▶ _Exercise requirements_
• 1. Answer these questions from the passage on infostealer malware:
(a) What can session cookies let attackers bypass?
(b) How do infostealers differ from ransomware in the way they operate?
(c) Where are popular infostealer families sold as subscription services?
• 2. Write out the stretch of the passage on infostealer malware from "What Is Infostealer" through "Are Infostealers Surging?".

BEGIN Page excerpt

What Is Infostealer Malware?

Infostealer malware — sometimes called "stealers" — is a category of malicious software designed with one primary goal: quietly collecting sensitive data from an infected device and sending it to an attacker. Unlike ransomware, which announces itself dramatically by locking your files, infostealers operate in near-total silence. Victims often have no idea they've been compromised until their accounts start getting hijacked.

The data targeted typically includes:

  • Saved browser passwords and autofill credentials
  • Session cookies (which can allow attackers to bypass passwords and two-factor authentication entirely)
  • Credit card numbers stored in browsers
  • Cryptocurrency wallet files and seed phrases
  • Screenshots and keystrokes
  • Files matching specific extensions (documents, spreadsheets, etc.)

Why Are Infostealers Surging?

Several converging factors have made infostealer campaigns increasingly prevalent:

The Malware-as-a-Service Model

Popular infostealer families are now sold as subscription services on dark web marketplaces. For a relatively modest monthly fee, even low-skilled attackers can license a polished stealer with a web-based control panel, builder tool, and customer support. This has dramatically lowered the barrier to entry for cybercriminals.

END Page excerpt
BEGIN Extracted records

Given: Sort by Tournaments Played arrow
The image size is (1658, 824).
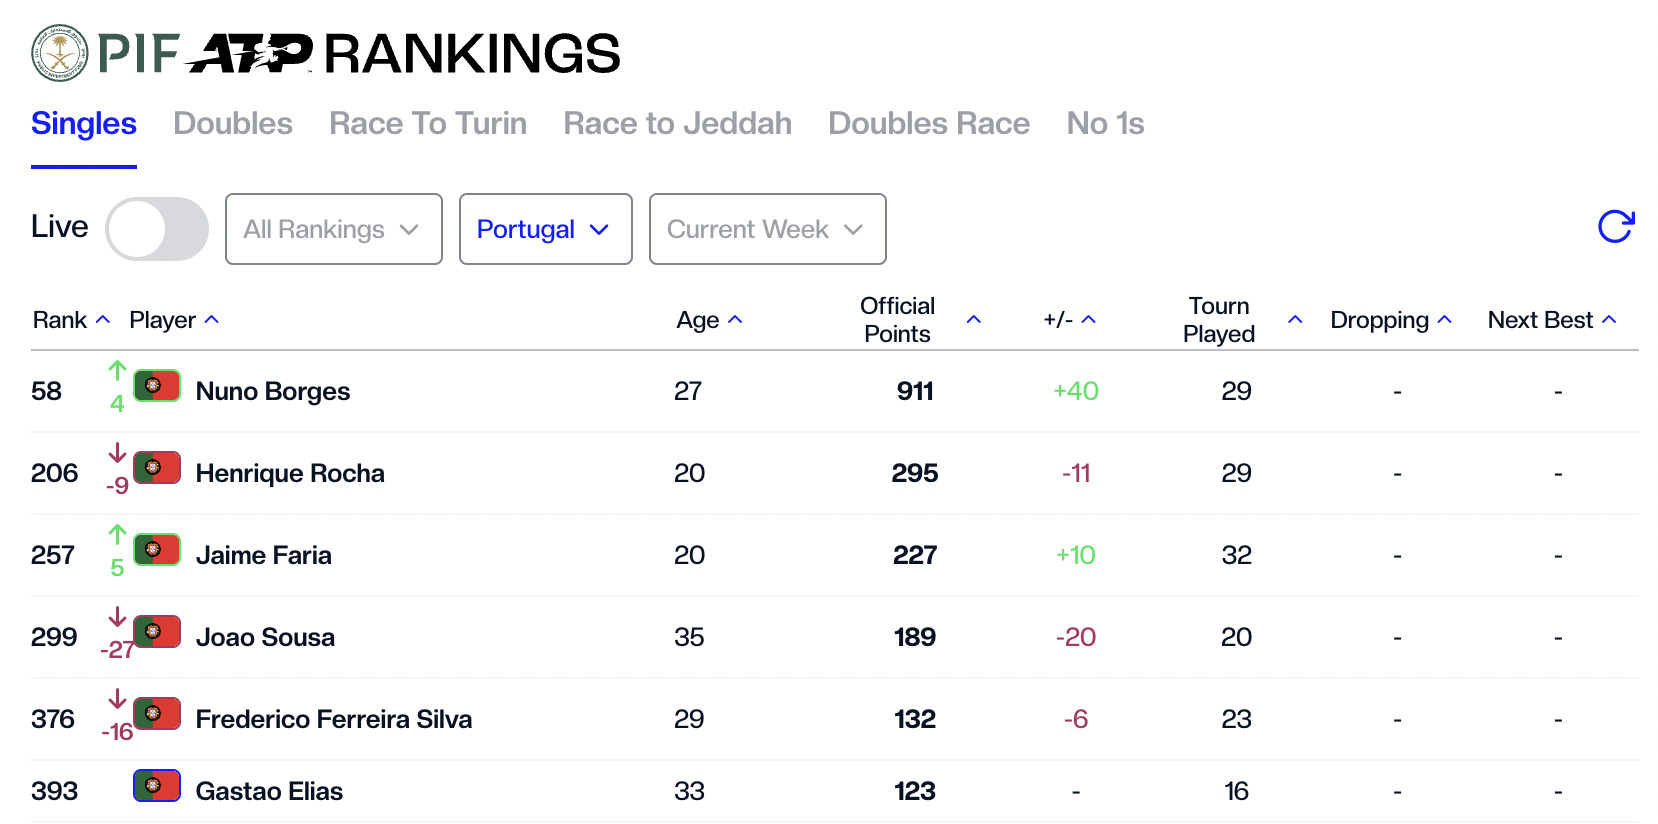Looking at the screenshot, I should tap(1295, 320).
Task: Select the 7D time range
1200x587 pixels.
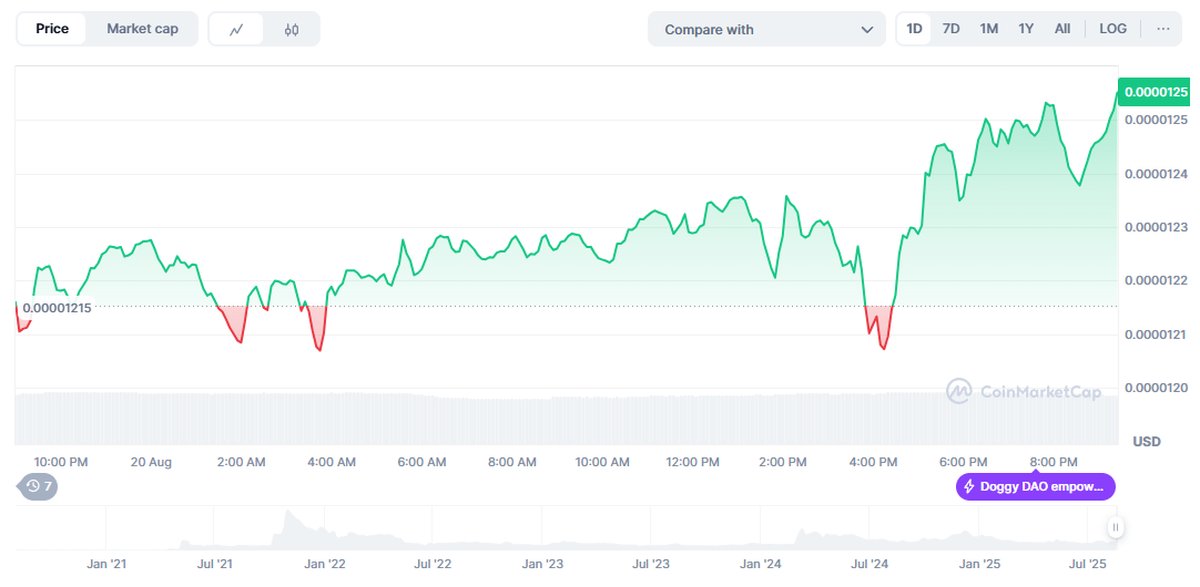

END Extracted records

▶ _Solutions below_
• 1.
(a) Passwords and two-factor authentication, entirely.
(b) Ransomware announces itself dramatically by locking files. Infostealers operate in near-total silence.
(c) On dark web marketplaces.

• 2.
What Is Infostealer Malware?

Infostealer malware — sometimes called "stealers" — is a category of malicious software designed with one primary goal: quietly collecting sensitive data from an infected device and sending it to an attacker. Unlike ransomware, which announces itself dramatically by locking your files, infostealers operate in near-total silence. Victims often have no idea they've been compromised until their accounts start getting hijacked.

The data targeted typically includes:

  • Saved browser passwords and autofill credentials
  • Session cookies (which can allow attackers to bypass passwords and two-factor authentication entirely)
  • Credit card numbers stored in browsers
  • Cryptocurrency wallet files and seed phrases
  • Screenshots and keystrokes
  • Files matching specific extensions (documents, spreadsheets, etc.)

Why Are Infostealers Surging?